▸ WHAT NEEDS TO BE DONE:
The copy should begin at the line containing "Open the settings gear in title bar" and end at the last line of the material. Please reproduce those lines exactly and keep pictures out.

▸ DATA SHOWN:
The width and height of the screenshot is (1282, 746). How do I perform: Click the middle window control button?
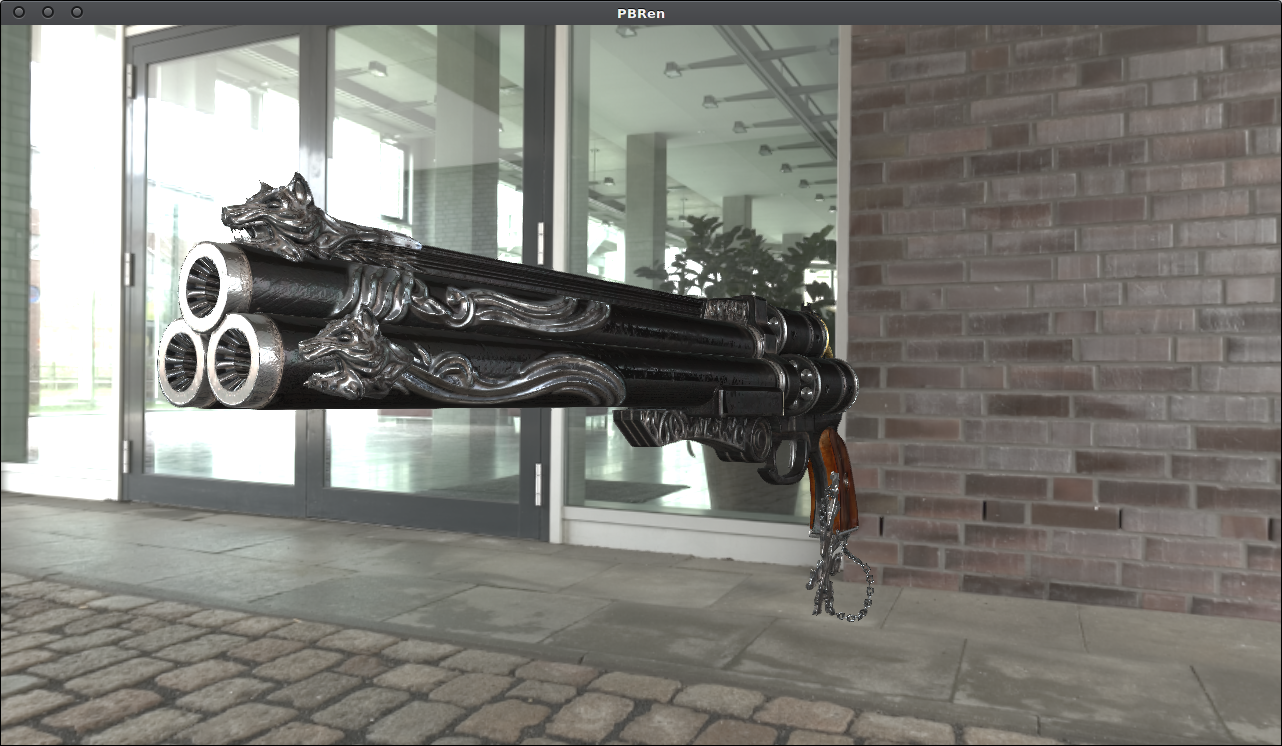(x=47, y=12)
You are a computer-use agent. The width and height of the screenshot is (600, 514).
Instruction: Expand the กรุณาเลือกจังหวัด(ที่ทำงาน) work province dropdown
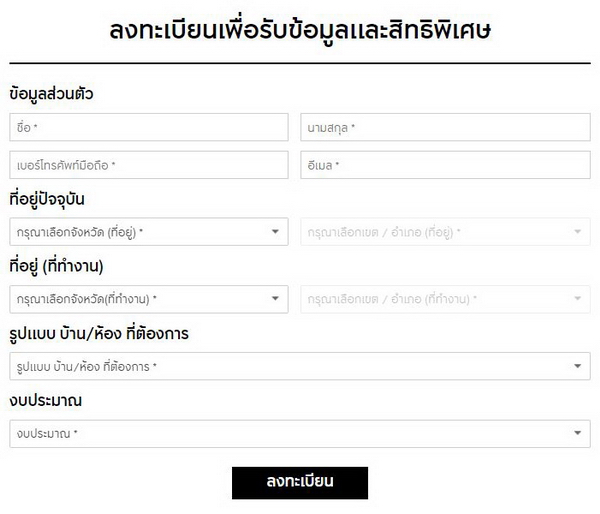(140, 299)
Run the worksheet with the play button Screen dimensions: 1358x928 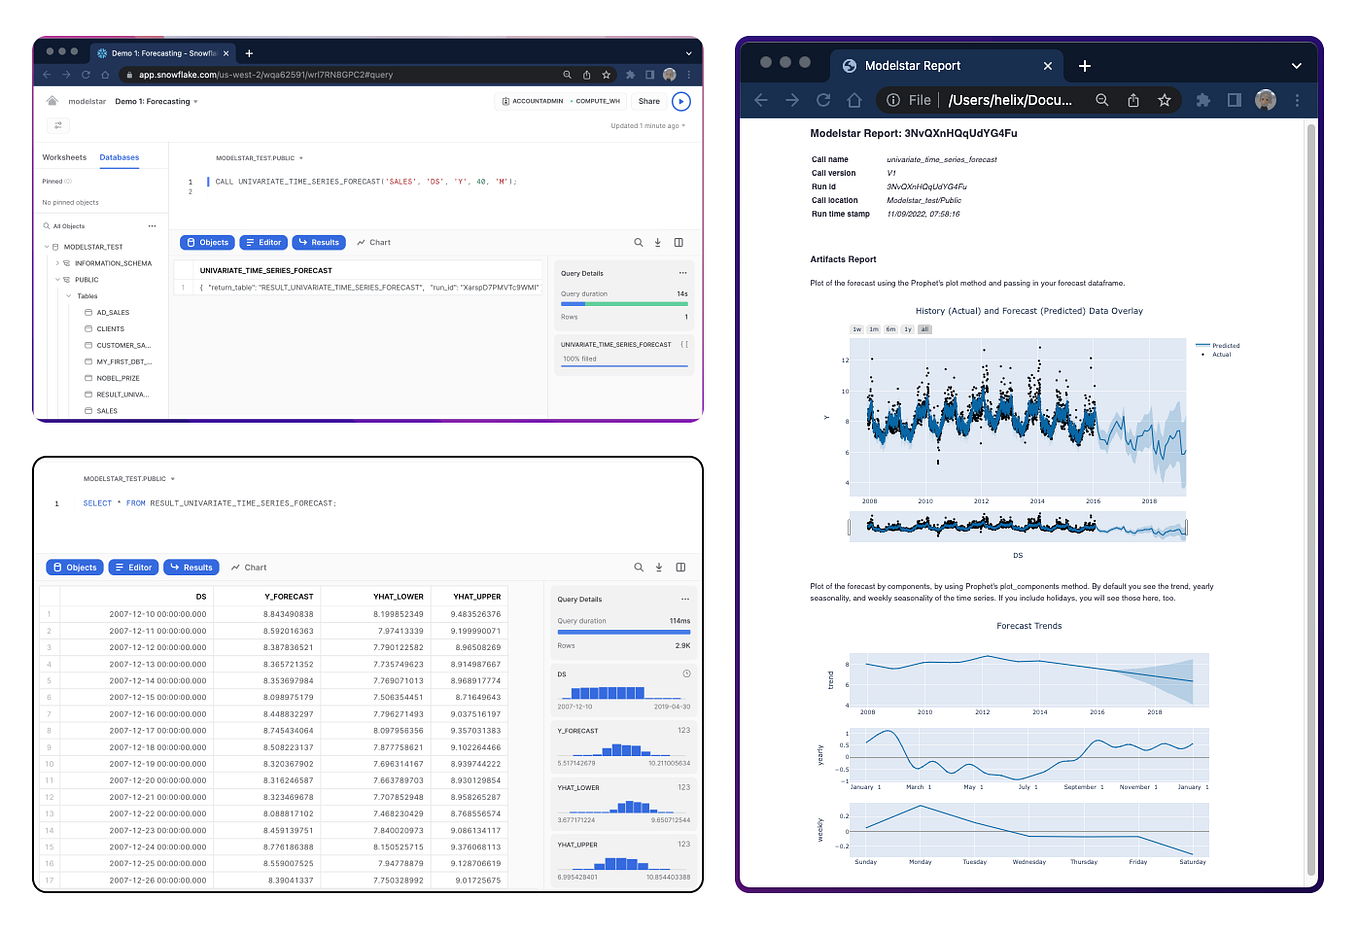[681, 101]
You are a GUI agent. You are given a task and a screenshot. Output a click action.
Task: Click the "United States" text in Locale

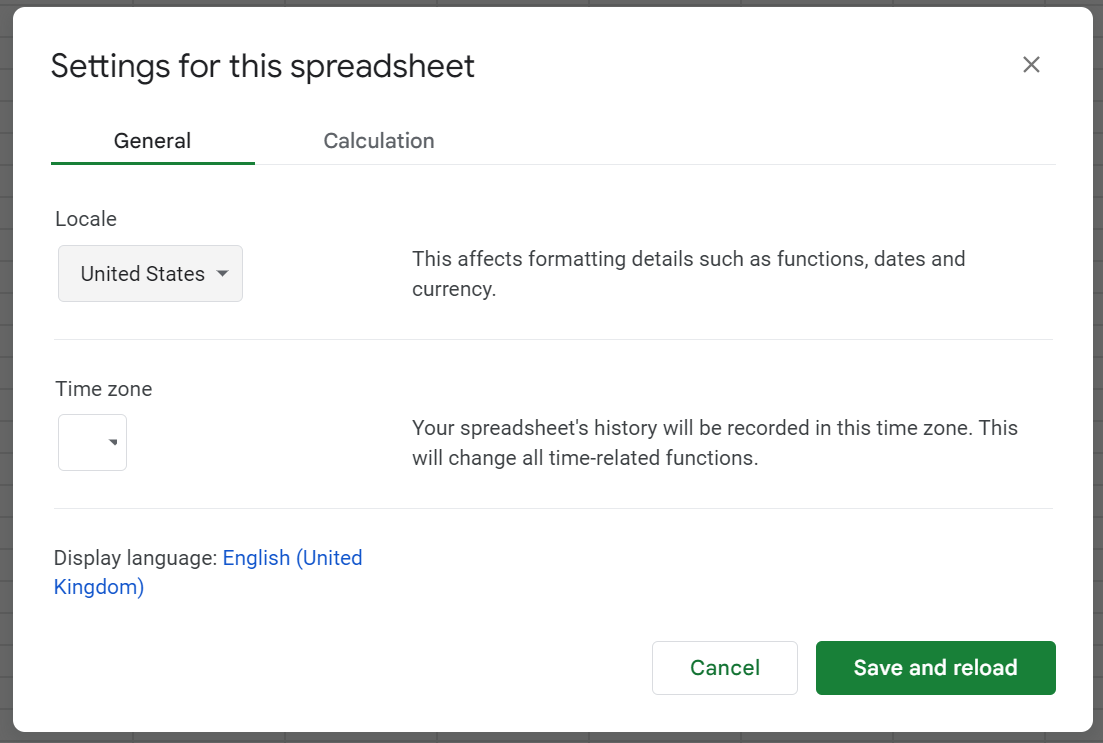pyautogui.click(x=142, y=274)
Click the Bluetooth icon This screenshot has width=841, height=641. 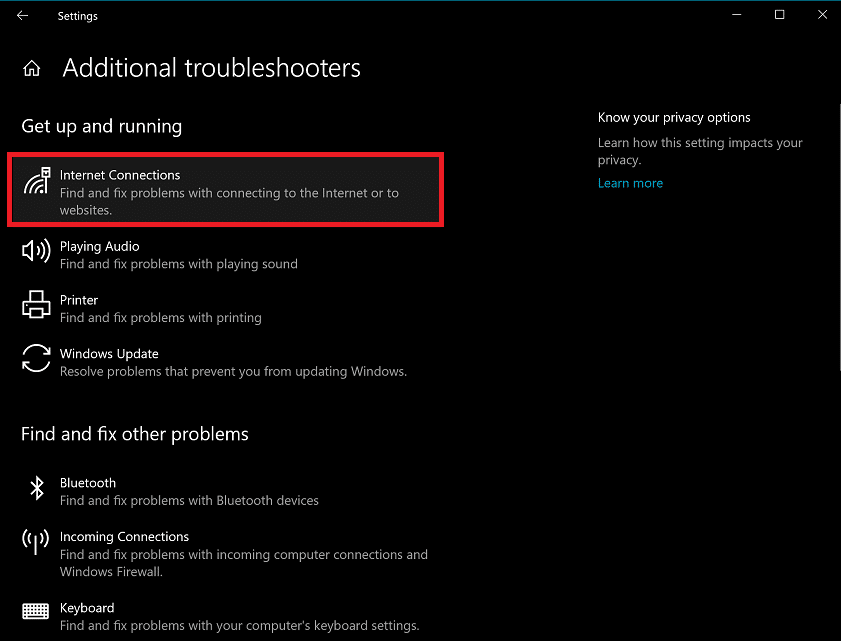point(37,488)
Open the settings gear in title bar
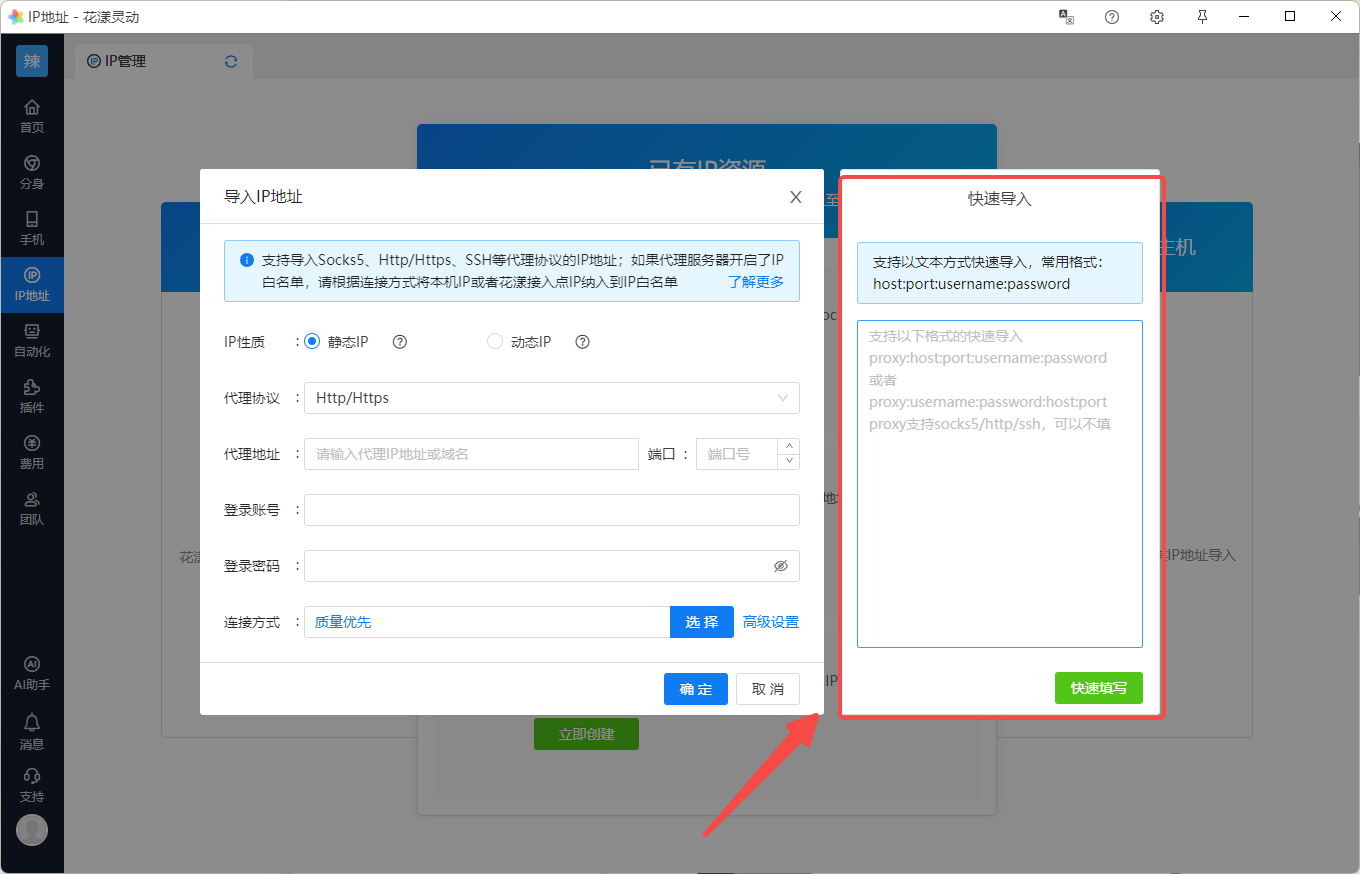Screen dimensions: 1360x874 pyautogui.click(x=1157, y=17)
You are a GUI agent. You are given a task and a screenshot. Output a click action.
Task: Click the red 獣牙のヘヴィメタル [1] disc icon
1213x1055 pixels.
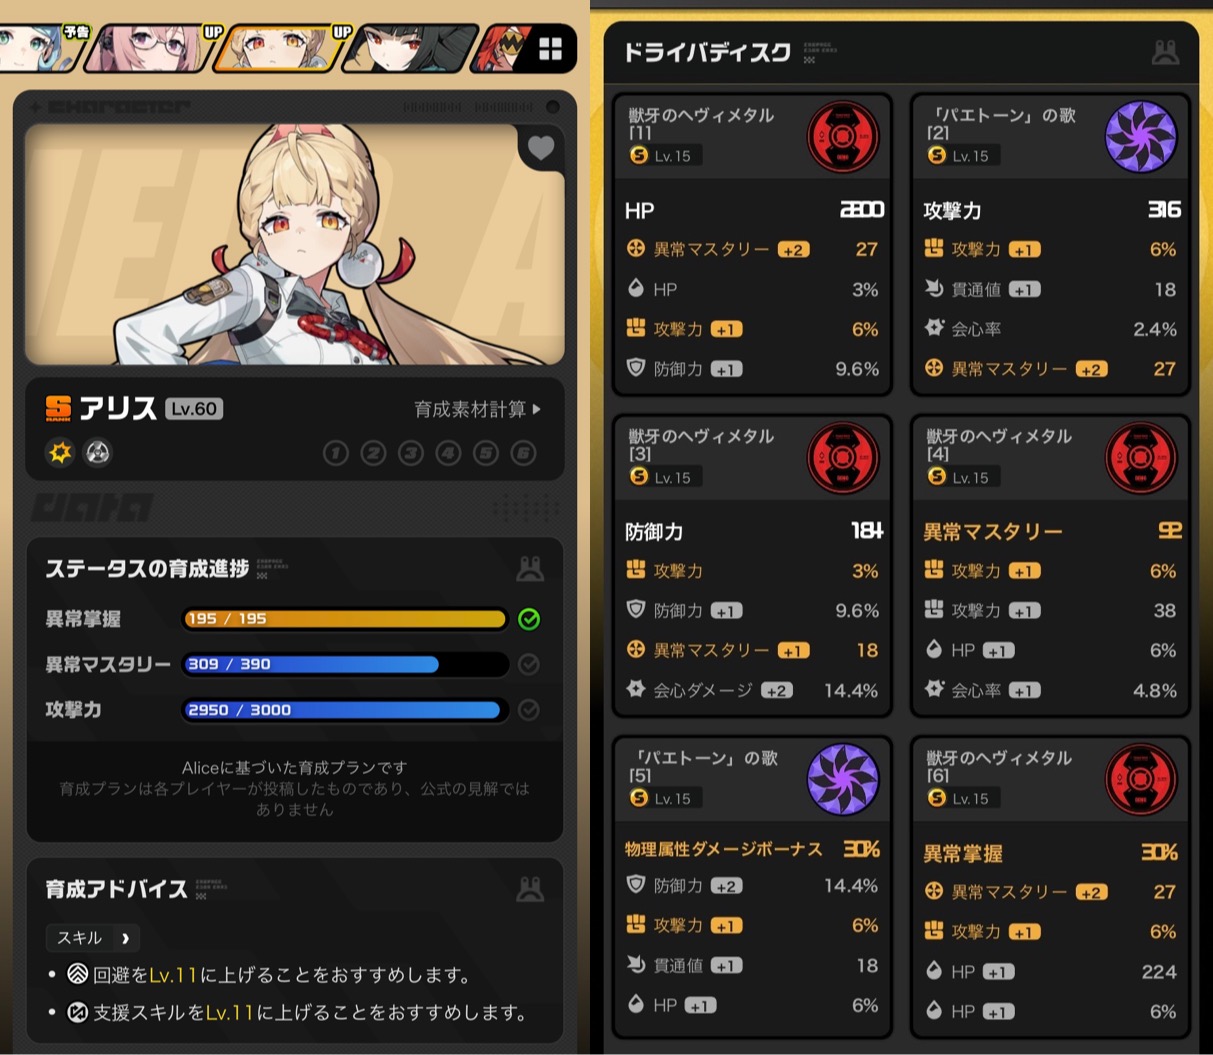843,137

▸ OUTPUT FOR THIS EXERCISE:
Open the settings gear in title bar
Screen dimensions: 1360x874 pyautogui.click(x=1157, y=17)
You are a GUI agent. You are given a task and a screenshot. Output a click action.
Task: Click the red 獣牙のヘヴィメタル [1] disc icon
1213x1055 pixels.
843,137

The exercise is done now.